Following release of the Australian Human Rights Commission (AHRC) survey results in August 2017, Swinburne has developed existing initiatives and formed a Respect.Now.Always. Taskforce including Swinburne students and staff to lead implementation of all nine AHRC recommendations.
Vice-Chancellor, Professor Linda Kristjanson, says student safety is paramount at Swinburne.
“Swinburne has zero tolerance for sexual assault and sexual harassment and we want safety and respect to be central to our university culture,” Professor Kristjanson says.
“We continue to make progress in addressing each of the AHRC’s recommendations including introduction of consent training, bolstering our support services, data collection and analysis and continuing to strive for the safety of our students in all areas.”
Following the 2017 results, Swinburne has implemented and expanded initiatives for students including:
- mandatory Consent Matters training module for student cohorts including on campus residents, advocates, club committee members, clubs, sports team and overnight trip participants, and leadership volunteers
- compulsory orientation session covering respectful behaviours, consent and bystander awareness for residential students
- respectful relationship and bystander training for student Residential Advisors delivered by Centres Against Sexual Assault.

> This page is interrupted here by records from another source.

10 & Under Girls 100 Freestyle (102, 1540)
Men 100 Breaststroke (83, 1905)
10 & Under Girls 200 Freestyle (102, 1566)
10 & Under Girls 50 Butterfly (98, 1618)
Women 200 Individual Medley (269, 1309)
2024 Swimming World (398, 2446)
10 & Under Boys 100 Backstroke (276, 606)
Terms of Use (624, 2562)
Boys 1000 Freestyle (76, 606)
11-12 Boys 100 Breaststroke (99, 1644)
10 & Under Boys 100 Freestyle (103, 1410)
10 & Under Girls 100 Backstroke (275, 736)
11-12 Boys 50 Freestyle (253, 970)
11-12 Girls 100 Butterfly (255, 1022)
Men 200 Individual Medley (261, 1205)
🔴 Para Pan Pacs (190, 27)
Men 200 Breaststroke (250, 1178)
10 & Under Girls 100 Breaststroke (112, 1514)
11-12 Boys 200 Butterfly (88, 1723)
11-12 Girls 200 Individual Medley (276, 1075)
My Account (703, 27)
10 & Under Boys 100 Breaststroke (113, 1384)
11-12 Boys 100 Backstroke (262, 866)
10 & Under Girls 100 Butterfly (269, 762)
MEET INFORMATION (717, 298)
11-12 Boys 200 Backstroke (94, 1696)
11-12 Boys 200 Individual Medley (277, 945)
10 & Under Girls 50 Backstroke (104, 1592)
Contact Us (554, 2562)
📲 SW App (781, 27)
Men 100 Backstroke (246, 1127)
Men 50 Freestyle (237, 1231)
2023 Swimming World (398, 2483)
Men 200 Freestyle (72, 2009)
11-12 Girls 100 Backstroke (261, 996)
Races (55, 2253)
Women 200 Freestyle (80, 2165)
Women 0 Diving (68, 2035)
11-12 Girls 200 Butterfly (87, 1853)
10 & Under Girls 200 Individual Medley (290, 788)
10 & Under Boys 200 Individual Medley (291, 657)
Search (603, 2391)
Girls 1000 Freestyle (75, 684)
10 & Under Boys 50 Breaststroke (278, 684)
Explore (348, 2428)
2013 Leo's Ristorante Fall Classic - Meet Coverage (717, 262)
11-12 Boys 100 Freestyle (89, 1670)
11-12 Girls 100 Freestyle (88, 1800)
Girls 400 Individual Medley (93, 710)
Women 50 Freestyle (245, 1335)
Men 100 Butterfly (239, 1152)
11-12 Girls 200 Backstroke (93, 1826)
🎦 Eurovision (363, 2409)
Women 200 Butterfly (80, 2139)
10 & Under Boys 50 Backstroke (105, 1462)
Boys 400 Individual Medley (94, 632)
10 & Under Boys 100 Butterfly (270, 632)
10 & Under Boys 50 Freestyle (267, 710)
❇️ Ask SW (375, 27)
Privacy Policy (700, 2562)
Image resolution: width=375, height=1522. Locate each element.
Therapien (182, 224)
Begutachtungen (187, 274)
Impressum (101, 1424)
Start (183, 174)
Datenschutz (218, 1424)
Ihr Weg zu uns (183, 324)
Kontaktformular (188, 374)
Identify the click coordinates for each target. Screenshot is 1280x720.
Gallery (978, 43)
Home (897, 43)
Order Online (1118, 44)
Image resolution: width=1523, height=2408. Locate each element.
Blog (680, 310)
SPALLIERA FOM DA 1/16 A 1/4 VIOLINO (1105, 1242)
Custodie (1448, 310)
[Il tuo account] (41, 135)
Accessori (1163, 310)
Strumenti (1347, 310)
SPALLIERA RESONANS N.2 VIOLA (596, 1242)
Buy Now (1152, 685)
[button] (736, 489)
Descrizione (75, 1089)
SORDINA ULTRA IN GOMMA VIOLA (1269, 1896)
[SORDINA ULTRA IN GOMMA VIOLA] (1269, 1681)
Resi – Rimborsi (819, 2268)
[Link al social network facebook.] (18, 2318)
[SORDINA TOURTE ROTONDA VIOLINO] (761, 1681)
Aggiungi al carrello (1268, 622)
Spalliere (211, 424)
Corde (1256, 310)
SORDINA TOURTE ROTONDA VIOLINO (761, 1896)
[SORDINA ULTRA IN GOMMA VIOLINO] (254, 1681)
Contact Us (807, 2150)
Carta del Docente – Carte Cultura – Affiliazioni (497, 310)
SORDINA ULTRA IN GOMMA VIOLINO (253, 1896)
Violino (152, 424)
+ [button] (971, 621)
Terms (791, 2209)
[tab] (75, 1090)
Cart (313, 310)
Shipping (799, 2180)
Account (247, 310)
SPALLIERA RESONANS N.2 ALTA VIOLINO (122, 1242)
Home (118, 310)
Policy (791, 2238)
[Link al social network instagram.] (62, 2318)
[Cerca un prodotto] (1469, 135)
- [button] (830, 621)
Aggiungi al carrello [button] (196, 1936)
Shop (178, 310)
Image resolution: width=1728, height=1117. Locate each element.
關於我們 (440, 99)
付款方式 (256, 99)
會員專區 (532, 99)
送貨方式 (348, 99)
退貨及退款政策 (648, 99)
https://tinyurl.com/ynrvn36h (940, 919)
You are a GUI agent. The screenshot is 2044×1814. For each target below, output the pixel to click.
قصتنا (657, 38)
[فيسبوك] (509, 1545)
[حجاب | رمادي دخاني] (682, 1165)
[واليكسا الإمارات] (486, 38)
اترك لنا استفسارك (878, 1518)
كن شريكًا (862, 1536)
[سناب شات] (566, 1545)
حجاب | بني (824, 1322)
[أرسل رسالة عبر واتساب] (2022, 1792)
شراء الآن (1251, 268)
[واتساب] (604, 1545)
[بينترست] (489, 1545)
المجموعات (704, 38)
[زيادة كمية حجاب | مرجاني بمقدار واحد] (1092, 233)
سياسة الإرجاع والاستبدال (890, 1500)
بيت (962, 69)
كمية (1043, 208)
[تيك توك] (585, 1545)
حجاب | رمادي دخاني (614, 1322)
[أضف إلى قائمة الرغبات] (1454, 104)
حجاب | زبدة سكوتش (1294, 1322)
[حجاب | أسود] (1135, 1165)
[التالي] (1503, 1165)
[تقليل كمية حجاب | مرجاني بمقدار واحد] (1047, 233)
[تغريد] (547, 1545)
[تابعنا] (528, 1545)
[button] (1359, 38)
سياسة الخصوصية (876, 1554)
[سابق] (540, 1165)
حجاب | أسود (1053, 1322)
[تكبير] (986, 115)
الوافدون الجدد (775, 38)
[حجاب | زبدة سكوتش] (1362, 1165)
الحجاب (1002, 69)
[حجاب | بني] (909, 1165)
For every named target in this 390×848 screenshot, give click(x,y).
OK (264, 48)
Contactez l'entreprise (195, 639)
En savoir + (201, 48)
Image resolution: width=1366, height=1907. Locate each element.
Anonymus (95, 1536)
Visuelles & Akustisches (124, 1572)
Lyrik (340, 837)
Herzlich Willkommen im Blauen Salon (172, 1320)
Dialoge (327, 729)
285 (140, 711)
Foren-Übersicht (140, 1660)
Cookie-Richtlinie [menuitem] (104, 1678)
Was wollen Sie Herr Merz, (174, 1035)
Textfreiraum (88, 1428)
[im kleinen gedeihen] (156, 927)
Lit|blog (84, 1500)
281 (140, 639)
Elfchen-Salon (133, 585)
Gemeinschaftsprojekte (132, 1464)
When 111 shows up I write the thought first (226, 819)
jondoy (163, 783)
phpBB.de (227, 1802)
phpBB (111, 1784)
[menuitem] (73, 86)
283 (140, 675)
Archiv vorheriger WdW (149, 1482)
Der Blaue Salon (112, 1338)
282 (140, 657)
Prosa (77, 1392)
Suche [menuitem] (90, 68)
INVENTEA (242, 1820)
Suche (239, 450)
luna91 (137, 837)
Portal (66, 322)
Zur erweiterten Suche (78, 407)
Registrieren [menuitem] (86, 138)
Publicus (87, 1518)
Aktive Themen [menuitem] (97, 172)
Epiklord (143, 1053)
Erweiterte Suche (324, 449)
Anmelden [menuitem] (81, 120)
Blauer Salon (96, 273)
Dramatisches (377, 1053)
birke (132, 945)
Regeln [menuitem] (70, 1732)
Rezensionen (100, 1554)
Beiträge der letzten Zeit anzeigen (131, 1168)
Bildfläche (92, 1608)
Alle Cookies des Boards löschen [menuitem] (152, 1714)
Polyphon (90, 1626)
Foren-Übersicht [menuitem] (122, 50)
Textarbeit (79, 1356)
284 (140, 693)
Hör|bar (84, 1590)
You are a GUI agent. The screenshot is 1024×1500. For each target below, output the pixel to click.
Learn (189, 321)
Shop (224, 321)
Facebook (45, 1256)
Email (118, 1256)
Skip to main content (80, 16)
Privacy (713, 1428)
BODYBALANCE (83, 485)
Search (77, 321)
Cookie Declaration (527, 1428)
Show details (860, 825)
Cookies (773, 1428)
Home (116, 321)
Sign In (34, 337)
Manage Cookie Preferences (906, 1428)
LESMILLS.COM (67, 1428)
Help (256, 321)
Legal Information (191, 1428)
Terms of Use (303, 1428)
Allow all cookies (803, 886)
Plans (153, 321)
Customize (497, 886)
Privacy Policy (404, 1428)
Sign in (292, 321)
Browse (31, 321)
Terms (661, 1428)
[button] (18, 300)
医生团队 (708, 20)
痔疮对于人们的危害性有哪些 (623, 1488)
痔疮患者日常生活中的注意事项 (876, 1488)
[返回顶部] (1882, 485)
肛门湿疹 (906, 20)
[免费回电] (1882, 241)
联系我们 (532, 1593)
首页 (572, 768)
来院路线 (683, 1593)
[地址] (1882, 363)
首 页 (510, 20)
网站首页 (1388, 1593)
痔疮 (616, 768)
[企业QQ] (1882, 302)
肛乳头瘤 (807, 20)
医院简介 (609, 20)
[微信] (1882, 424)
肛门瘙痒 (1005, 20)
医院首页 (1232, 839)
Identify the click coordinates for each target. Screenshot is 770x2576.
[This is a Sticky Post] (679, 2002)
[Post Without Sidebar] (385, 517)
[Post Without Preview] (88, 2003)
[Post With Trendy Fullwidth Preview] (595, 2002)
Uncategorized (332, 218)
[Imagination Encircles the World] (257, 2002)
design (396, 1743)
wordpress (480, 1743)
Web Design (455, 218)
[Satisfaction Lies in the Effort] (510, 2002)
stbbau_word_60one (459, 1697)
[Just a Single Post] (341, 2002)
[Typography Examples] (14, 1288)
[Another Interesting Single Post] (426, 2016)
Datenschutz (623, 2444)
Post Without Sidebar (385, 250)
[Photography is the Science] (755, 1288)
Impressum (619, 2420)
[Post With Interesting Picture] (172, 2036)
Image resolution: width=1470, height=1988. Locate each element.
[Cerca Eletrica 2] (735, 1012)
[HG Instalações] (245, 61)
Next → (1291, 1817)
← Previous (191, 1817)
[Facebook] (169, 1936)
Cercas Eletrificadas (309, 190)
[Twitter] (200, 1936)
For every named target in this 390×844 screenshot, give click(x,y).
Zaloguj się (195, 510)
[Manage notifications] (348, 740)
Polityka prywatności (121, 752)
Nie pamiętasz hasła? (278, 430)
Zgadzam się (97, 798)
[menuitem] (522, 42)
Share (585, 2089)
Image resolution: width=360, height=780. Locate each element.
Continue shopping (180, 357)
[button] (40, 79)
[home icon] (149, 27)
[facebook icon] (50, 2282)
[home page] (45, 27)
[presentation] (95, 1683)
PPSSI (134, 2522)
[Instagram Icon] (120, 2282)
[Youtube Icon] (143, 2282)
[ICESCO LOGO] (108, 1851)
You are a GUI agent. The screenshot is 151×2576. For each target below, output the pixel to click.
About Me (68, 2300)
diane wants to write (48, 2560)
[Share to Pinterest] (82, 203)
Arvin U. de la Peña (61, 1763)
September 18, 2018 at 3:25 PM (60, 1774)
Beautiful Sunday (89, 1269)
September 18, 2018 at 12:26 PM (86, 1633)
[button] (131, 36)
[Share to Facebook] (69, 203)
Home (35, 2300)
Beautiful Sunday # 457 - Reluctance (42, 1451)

Swinburne has collaborated with the tertiary education sector through Universities Australia, to create new national guidelines for university responses to sexual assault and sexual harassment. These guidelines assist universities in responding to disclosure and format reports in a way that puts student safety and wellbeing at the centre of the university’s response.
The Respect.Now.Always. Taskforce continues to engage with representatives from external bodies including the Department of Education, Centre for Sexual Assault, and Victoria Police to help inform improvements to Swinburne’s support services and initiatives.
Swinburne has also strengthened its sexual assault and sexual harassment resources including:
- new on-campus health services at Hawthorn including access to doctors, nurses, mental health nurses, psychologists and psychiatrists with all responding staff trained by Eastern Centre against Sexual Assault (ECASA)
- free counselling available to all students
- a training module to help staff respond appropriately to disclosures of sexual violence
- an out-of-hours crisis line managed by a trained counsellor
- online reporting form for students to report incidents of sexual assault and sexual harassment to Swinburne’s Safer Community team
- all Safer Community staff trained by ECASA to improve information, support, advice and coordination in managing inappropriate, concerning or threatening behaviour.
Data reporting incidents of sexual assault and sexual harassment is updated every six months and is available via the Swinburne website.
Swinburne has also commissioned an independent, expert led review of existing university policies and response pathways in relation to sexual assault and sexual harassment.
Swinburne will publicly release the full independent report when completed.
If you feel distress related to this story support is available by calling the National Sexual Assault, Domestic Family Violence Counselling Service on 1800 RESPECT: 1800 737 732.
Sexual assault and sexual harassment support services information for students is available on the Swinburne website.